DOCUMENT SEGMENT:
Archives for category: NCLB

Mercedes Schneider reflects on Arne Duncan’s legacy. He was described by President Obama as a man who “has dedicated his life to the cause of education.” Now he is gone. He left behind, said the President, “a good product.” We will somehow have to persist without him.

 

But his “legacy” of bullying states and school districts lives on.

 

Mercedes notes that one of his aides, Ann Whalen, sent out a threatening letter to several states, warning that there would be serious consequences if they permitted or experienced high number of opt outs. They might even see the loss of federal funding for their poorest kids. Imagine that: the U.S. Department threatening to hurt poor kids as a punishment to states where many children opt out of testing.

 

This letter violates the spirit of the new federal law, Every Student Succeeds Act, but the new law has not yet taken effect. So, the Duncan crew must bully and intimidate as much as possible until the new law kicks in.

 

Ann Whalen, by the way, wrote a blistering attack on experienced educator Carol Burris last year for doubting the transformative power of high standards and daring to question the Common Core standards. Whalen has a BA in political science from Stanford; that makes her assertive and confident. She has apparently never been a teacher or principal, unlike Burris. Whalen worked for Duncan in Chicago before he became Secretary. She has been a bureaucrat now for many years, but she has some nerve lecturing Carol Burris. I suppose we should forgive her messianic belief in high standards and the Common Core because her attack was penned before the release of the 2015 NAEP scores, which showed that after 15 years of relying on standards and testing, after five years of Common Core, NAEP scores were flat or declining in almost every state.

 

What I can’t forgive, however, is the very idea that a federal official would attack a private citizen. When I served in the U.S. Department of Education under Lamar Alexander in 1991-92, that impropriety would not have been permitted. Something about working in Arne Duncan’s space seems to give his aides the belief that they are relieved of the rules of civility and propriety. I still recall that he accused me of “insulting” teachers, principals, and students “all across the country” when I wrote an article in the New York Times debunking his absurd claim that his favorite schools were achieving miraculous results merely by having high expectations and firing experienced teachers or closing the school and restaffing it. I used data to demonstrate that there were no miracles. No, I wasn’t insulting teachers, principals, or students; I was calling out the hype and spin that is now customary from the U.S. Department of Education. The only thing they haven’t been able to spin is the NAEP scores. And the NAEP scores raise serious questions about the Bush-Obama reliance on standards, testing, firing teachers and principals, and closing schools as a strategy for reform.

 

 

 

 

Remember how the Every Student Succeeds Act was transferring power from the Feds to the states? Well, not everything. The law still requires annual testing as before. It still requires a participation rate of 95%. The U.S. Department of Education sent a letter to education officials across the nation to advise them about these basic facts.

YOUR GOAL: Reproduce the stretch of the post on Arne Duncan's legacy from "Archives for category: NCLB" through "out of testing.".

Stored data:
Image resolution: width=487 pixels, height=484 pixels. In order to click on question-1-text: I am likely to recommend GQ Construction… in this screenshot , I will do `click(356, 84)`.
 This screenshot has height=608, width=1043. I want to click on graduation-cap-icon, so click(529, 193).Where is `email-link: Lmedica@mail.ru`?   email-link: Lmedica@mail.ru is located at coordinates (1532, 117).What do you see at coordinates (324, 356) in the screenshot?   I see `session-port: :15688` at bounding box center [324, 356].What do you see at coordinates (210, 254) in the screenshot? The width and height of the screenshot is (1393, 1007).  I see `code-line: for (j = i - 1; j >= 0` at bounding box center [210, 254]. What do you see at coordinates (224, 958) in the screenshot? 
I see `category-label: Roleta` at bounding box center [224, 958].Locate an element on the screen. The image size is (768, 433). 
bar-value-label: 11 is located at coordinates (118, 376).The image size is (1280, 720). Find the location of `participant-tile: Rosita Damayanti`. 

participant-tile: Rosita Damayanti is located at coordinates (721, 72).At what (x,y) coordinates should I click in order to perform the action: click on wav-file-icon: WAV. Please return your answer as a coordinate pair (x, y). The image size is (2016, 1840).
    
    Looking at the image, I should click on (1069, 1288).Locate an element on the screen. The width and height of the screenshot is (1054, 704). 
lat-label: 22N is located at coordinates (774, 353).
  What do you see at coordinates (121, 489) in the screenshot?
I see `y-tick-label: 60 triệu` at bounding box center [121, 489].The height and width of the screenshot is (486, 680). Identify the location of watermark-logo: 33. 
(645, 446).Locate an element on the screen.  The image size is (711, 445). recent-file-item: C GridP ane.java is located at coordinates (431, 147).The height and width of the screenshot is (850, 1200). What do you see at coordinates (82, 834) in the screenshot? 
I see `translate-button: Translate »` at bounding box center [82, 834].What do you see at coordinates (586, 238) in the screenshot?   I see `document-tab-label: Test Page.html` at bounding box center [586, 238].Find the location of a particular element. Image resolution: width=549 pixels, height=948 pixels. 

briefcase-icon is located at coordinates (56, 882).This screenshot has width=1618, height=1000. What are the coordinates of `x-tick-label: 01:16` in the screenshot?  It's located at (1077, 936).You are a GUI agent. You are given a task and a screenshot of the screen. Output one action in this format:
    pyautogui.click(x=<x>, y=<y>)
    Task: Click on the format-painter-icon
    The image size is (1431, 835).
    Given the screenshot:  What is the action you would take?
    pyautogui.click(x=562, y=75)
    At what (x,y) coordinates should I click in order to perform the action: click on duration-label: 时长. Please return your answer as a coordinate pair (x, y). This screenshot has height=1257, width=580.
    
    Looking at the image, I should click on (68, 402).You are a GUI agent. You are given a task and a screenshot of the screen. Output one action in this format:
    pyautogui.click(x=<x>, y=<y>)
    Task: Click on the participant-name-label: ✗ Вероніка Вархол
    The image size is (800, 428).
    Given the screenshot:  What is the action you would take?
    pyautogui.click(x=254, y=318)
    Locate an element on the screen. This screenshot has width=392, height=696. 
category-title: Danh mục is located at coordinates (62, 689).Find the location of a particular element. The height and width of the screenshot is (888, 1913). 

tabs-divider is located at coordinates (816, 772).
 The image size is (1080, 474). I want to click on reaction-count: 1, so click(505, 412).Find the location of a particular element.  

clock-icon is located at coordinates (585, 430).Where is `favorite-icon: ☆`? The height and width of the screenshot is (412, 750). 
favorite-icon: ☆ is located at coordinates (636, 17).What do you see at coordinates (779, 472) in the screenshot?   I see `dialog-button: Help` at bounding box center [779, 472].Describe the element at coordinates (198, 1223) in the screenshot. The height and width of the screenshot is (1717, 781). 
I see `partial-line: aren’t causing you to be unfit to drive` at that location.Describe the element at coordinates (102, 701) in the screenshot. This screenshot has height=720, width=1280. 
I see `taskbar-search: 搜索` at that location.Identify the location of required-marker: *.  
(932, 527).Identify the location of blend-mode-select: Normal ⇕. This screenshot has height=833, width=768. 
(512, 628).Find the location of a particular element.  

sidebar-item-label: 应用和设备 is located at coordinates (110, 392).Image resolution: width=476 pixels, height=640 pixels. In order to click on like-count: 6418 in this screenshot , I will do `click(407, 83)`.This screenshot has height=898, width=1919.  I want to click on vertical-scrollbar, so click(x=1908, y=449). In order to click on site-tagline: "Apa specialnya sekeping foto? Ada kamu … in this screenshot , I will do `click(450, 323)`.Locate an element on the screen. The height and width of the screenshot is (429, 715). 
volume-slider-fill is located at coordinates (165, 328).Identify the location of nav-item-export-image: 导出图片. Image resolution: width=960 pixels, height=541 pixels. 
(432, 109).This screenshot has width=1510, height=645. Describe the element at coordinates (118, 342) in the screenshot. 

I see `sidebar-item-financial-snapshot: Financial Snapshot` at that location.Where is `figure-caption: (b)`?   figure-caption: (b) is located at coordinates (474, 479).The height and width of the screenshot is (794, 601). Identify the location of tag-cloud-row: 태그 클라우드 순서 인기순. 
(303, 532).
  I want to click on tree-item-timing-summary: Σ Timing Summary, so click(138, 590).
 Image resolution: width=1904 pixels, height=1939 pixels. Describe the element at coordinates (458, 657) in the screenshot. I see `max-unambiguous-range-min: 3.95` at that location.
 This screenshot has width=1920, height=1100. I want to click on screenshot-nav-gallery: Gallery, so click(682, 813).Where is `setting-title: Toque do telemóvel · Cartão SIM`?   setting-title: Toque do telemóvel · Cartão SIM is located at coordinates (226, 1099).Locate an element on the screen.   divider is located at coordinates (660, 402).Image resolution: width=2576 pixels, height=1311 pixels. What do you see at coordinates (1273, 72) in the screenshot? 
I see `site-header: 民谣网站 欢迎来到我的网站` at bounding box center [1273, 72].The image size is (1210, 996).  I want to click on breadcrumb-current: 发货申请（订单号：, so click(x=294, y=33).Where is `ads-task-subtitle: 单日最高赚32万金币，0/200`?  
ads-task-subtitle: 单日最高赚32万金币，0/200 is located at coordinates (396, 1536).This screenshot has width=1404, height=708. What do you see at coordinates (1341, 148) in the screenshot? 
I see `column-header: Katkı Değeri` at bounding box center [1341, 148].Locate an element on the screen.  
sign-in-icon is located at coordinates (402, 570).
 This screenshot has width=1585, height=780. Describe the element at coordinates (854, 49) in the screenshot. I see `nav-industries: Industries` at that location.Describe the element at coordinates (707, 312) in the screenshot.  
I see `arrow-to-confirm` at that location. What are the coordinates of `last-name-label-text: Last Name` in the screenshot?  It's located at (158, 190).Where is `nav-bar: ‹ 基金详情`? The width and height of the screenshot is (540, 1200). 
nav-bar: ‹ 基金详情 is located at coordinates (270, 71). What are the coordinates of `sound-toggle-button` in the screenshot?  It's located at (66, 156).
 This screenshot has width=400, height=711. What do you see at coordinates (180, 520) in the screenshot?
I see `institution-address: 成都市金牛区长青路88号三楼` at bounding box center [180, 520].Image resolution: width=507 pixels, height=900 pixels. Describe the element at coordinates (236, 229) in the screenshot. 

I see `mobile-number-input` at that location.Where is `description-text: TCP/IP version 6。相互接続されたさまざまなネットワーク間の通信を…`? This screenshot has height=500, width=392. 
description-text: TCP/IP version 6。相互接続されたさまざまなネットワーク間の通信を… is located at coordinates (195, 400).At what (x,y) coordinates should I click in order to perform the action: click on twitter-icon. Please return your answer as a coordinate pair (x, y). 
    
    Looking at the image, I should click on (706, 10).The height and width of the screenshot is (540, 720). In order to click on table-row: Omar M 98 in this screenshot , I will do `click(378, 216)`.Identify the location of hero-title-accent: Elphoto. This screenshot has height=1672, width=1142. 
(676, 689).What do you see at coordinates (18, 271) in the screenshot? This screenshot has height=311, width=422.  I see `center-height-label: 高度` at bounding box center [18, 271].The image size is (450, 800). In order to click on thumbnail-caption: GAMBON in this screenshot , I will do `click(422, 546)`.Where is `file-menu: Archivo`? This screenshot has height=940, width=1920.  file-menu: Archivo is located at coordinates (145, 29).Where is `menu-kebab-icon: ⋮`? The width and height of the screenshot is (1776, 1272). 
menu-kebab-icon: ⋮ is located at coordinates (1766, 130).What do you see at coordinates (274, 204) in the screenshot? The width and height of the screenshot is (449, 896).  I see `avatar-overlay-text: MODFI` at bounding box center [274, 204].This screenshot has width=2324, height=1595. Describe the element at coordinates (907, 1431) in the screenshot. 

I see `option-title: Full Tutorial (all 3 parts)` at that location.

ANSWER AREA:
Archives for category: NCLB

Mercedes Schneider reflects on Arne Duncan’s legacy. He was described by President Obama as a man who “has dedicated his life to the cause of education.” Now he is gone. He left behind, said the President, “a good product.” We will somehow have to persist without him.

 

But his “legacy” of bullying states and school districts lives on.

 

Mercedes notes that one of his aides, Ann Whalen, sent out a threatening letter to several states, warning that there would be serious consequences if they permitted or experienced high number of opt outs. They might even see the loss of federal funding for their poorest kids. Imagine that: the U.S. Department threatening to hurt poor kids as a punishment to states where many children opt out of testing.